The man who'd had to pee got back in the car, and it was then that Royce came around the bend in the road and saw the flash of light when the car door opened.
“Somebody's up there,” he said.
“Where?"
“Above the cabin.” He pointed. “I saw a light flash. We've probably got company. They're probably in the cabin, too.” He was so calm-sounding, he surprised himself.
“Who do you think it is?"
“The Avon lady?” he said, trying to make a joke and succeeding beyond his wildest dreams. Both of them giggled like schoolkids.
“You're such a zany guy,” she said.
“I really am.” There were limits to how scared you could get.

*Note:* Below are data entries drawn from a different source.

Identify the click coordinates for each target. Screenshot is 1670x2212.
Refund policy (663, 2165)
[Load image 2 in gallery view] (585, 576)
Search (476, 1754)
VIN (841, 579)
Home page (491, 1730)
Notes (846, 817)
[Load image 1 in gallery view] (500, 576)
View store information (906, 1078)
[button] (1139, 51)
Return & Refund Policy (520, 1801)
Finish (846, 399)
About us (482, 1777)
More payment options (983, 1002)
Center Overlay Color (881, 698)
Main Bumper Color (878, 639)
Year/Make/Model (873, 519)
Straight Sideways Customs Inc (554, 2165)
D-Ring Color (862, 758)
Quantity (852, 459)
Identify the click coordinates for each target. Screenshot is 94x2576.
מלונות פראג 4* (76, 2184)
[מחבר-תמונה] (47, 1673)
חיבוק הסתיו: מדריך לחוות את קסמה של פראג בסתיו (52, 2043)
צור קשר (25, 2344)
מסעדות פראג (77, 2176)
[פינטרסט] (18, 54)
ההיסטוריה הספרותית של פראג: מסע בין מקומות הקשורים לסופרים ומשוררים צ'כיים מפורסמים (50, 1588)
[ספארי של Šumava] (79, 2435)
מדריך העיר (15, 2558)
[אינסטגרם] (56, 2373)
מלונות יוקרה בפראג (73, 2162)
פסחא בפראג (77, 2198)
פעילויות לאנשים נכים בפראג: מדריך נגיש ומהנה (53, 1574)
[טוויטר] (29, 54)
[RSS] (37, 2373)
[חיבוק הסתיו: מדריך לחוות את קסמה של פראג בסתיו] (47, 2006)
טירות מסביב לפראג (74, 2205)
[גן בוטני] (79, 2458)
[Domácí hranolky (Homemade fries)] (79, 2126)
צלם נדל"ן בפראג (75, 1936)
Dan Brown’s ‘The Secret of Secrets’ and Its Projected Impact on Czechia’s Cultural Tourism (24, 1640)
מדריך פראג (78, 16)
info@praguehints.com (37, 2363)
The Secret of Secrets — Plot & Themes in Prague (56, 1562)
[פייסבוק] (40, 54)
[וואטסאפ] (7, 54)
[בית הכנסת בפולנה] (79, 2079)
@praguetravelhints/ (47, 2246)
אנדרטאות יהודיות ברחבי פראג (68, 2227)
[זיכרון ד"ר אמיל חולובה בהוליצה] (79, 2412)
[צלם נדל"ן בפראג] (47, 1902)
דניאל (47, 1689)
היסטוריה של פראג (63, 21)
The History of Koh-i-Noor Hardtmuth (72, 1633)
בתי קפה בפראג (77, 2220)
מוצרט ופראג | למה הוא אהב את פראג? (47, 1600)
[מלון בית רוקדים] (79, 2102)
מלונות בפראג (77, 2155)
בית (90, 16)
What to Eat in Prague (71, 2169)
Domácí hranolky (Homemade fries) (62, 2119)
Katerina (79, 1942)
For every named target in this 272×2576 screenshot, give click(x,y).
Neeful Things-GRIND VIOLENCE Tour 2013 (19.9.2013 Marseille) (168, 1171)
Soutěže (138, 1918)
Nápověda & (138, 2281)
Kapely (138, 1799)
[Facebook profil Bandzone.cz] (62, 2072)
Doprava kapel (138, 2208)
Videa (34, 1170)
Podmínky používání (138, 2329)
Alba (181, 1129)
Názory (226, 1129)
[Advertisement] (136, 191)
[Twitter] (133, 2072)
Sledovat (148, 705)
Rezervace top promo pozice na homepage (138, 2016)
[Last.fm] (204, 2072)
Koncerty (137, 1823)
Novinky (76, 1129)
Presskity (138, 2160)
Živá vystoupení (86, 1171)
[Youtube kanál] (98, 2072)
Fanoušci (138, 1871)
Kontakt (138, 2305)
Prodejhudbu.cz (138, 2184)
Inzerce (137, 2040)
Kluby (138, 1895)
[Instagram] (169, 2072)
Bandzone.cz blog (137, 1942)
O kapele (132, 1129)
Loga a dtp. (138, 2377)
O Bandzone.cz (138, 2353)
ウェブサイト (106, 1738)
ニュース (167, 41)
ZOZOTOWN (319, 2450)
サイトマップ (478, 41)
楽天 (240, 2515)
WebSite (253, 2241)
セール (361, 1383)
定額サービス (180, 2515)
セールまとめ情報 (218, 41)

Apparently they had found theirs, because he drove back around the pond and parked about 150 yards from the top of the hill.
“What are you going to do?” she whispered.
“Probably get my ass killed.” Mary just looked at him as he took the wire and the pliers and the grenade and quietly closed the car door. “Stay here. I'll be back."
She didn't say anything.
Royce came up out of the bushes as silently as he could, very worried about his breath. It was so loud. His breathing sounded like an antique bellows. Thankful that the woods came nearly flush with the edge of the road ditch, he came out of the woods slow and low, trying to keep the left rear corner post of the car between himself and where the driver was sitting. It was pretty dark, and he was counting on luck.